* **Exercise**
Echo back every line from the one containing "Screenshot is 660x836." down to the one containing "Condiciones legales", both of those included.

* **Information given**
━━━━━━

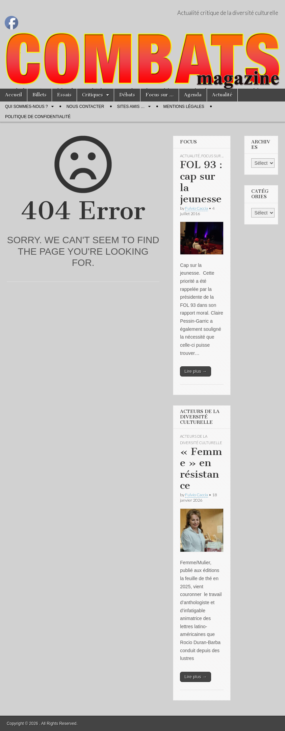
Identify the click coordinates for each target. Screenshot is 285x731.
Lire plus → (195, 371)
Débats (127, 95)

━━━━━━

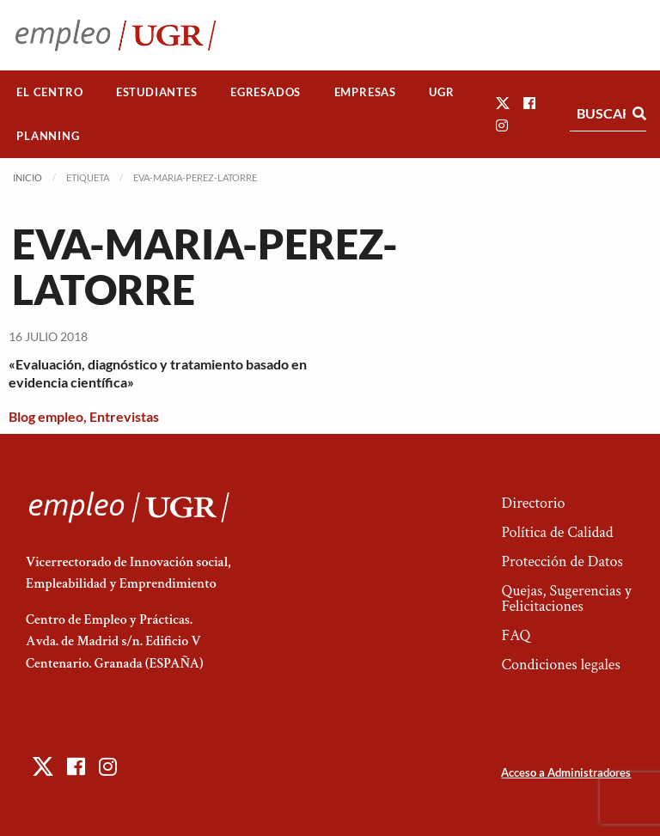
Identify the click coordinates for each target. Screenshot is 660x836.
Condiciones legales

━━━━━━

* **Correct response**
Identify the click coordinates for each target. Screenshot is 660x836.
Condiciones legales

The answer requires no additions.